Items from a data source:
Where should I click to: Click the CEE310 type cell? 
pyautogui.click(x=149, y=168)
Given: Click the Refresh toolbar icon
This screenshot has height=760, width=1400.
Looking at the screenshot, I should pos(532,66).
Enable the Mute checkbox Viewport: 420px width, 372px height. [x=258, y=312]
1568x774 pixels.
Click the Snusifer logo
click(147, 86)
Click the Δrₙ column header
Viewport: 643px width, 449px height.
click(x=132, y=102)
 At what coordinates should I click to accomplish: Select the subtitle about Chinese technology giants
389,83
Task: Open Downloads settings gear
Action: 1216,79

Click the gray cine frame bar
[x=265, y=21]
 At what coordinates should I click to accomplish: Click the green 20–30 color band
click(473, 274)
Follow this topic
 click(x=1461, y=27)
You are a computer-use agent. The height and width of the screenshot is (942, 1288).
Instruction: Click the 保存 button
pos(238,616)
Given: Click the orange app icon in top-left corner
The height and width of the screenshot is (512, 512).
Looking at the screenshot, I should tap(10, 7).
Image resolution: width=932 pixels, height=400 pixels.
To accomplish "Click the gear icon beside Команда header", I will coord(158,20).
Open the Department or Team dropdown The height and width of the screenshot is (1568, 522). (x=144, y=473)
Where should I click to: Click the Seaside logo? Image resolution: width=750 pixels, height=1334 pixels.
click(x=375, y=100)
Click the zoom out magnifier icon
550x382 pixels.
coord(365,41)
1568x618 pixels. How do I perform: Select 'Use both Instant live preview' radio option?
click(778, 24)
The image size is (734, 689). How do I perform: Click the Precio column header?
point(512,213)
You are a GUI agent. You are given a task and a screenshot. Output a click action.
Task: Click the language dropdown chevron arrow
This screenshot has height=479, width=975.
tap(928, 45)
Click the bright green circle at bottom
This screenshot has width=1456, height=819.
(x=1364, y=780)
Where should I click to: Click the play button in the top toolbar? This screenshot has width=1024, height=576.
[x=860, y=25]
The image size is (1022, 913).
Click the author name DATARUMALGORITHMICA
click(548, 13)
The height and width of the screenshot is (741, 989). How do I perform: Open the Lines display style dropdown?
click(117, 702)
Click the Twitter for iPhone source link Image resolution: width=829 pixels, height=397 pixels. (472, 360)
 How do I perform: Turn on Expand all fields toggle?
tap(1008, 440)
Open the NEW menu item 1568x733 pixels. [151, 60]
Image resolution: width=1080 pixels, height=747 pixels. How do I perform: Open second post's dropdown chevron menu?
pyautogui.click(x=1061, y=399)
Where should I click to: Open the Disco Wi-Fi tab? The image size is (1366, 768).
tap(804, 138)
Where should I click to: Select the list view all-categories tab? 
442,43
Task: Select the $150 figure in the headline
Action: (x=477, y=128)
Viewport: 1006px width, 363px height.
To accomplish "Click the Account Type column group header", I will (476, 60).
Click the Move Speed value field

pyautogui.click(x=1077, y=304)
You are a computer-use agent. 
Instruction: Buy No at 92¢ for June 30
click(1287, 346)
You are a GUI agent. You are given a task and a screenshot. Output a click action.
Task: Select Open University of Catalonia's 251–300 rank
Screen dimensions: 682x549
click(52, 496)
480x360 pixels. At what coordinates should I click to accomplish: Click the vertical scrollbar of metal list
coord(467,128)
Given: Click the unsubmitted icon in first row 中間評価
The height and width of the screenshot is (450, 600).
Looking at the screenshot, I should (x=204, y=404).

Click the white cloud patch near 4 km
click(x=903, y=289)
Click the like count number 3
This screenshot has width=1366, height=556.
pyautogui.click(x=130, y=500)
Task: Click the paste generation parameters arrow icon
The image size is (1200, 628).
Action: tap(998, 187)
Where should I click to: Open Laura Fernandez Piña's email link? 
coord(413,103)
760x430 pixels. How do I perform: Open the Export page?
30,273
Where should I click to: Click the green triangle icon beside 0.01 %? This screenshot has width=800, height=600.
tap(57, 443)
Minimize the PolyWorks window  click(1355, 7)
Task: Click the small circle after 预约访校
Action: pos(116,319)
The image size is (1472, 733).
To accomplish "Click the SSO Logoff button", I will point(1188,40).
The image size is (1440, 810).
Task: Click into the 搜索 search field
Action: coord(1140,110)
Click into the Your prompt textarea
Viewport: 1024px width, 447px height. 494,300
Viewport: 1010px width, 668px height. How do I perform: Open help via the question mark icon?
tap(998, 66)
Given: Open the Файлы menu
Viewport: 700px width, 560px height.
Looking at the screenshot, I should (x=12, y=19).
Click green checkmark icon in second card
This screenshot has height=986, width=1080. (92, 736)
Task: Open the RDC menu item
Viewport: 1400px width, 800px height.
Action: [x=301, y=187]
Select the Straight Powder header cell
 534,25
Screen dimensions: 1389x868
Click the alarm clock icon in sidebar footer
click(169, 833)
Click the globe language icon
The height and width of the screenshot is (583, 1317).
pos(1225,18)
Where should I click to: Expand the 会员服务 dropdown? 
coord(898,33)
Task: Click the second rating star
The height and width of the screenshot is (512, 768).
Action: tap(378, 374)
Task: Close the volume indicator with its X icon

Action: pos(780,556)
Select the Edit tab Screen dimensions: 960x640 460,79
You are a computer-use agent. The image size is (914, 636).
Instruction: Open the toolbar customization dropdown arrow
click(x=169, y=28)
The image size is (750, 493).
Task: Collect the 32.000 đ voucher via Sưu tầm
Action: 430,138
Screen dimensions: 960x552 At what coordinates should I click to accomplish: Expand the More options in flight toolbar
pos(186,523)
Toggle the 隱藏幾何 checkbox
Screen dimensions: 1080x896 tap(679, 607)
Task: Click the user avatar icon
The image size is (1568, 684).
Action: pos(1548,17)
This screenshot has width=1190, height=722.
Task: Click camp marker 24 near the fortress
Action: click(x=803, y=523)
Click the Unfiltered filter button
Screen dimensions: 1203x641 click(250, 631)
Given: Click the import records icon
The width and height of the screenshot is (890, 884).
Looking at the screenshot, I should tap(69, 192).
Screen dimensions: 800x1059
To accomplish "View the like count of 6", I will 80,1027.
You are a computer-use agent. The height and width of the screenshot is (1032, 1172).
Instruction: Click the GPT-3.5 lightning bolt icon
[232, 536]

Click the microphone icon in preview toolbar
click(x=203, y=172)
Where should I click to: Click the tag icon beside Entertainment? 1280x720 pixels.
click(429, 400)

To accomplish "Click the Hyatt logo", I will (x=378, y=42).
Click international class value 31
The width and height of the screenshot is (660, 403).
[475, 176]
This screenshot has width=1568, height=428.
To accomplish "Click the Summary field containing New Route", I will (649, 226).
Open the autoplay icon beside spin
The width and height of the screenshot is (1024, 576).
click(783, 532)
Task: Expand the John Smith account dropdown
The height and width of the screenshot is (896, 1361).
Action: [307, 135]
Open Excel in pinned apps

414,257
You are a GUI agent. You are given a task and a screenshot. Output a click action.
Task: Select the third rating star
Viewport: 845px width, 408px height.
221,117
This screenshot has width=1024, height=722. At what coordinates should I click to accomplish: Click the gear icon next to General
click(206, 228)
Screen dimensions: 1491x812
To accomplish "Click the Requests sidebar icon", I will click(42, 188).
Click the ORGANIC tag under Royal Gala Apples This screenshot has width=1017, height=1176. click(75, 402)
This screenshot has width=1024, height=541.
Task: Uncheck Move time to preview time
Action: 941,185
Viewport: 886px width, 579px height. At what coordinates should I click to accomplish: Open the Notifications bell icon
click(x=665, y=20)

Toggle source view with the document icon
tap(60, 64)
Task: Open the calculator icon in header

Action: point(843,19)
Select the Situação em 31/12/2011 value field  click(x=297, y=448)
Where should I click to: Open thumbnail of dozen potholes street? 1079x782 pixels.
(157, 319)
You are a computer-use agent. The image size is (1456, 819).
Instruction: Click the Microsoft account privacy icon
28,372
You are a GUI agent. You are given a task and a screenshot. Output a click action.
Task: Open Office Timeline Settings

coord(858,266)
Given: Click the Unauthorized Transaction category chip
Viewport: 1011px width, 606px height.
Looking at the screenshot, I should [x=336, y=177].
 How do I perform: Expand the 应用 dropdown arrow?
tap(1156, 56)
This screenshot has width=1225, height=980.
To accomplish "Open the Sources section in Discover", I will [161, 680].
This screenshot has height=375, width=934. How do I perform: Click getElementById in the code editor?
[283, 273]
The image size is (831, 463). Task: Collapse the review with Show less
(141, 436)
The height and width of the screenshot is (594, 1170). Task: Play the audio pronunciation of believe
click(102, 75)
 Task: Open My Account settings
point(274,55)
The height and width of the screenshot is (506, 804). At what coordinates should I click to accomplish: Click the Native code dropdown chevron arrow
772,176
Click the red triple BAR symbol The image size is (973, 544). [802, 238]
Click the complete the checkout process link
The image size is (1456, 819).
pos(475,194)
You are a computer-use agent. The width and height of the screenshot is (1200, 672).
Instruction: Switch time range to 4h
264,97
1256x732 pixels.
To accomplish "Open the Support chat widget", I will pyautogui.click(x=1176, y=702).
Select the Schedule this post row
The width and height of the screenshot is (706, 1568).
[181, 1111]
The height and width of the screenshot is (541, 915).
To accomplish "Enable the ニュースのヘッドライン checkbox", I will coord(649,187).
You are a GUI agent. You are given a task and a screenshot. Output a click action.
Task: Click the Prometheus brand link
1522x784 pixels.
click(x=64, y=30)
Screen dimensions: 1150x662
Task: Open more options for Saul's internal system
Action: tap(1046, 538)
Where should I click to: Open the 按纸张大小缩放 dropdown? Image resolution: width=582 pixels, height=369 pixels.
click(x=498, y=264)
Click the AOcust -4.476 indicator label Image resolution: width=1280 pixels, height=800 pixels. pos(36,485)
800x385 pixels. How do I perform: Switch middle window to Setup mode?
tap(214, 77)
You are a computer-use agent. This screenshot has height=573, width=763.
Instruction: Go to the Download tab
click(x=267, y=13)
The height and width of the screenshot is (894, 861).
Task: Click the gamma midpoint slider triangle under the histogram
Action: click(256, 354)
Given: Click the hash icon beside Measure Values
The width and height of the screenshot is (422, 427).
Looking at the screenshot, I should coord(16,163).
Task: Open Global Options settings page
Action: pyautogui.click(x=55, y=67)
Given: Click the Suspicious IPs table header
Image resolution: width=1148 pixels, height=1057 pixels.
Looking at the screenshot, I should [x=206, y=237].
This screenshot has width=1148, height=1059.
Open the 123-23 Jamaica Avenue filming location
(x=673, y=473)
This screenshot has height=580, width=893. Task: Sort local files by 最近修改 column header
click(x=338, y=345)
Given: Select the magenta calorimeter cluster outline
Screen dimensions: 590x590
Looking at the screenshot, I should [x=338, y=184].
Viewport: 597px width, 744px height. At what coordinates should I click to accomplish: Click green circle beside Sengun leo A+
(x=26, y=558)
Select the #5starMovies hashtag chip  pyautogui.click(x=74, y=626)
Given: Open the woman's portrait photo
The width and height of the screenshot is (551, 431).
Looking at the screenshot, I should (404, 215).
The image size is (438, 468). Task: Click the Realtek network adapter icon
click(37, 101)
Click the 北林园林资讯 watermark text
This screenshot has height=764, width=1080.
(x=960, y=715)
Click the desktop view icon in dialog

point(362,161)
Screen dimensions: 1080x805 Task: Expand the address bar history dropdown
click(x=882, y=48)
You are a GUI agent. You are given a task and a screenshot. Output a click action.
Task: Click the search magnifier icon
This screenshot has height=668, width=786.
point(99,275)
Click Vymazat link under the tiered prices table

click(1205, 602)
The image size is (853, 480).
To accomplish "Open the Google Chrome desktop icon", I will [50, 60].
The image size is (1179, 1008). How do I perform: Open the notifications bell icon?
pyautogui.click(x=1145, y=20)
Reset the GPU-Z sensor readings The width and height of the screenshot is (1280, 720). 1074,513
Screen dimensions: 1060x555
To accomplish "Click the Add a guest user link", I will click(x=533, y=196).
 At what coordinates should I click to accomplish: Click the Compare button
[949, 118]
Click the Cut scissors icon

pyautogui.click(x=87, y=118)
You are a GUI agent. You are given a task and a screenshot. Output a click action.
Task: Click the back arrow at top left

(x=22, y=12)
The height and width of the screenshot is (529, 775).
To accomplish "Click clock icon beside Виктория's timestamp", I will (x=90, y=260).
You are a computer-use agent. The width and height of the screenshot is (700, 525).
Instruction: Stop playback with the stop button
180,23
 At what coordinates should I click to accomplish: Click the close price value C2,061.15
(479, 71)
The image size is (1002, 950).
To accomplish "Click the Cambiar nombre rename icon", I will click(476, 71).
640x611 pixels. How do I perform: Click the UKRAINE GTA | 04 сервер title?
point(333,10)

**Exercise details**
Please output the line that contains "The height and width of the screenshot is (529, 775)." and every line after it in the entries above, exactly, and nothing more.

**Response to this exercise**
The height and width of the screenshot is (529, 775).
To accomplish "Click clock icon beside Виктория's timestamp", I will (x=90, y=260).
You are a computer-use agent. The width and height of the screenshot is (700, 525).
Instruction: Stop playback with the stop button
180,23
 At what coordinates should I click to accomplish: Click the close price value C2,061.15
(479, 71)
The image size is (1002, 950).
To accomplish "Click the Cambiar nombre rename icon", I will click(476, 71).
640x611 pixels. How do I perform: Click the UKRAINE GTA | 04 сервер title?
point(333,10)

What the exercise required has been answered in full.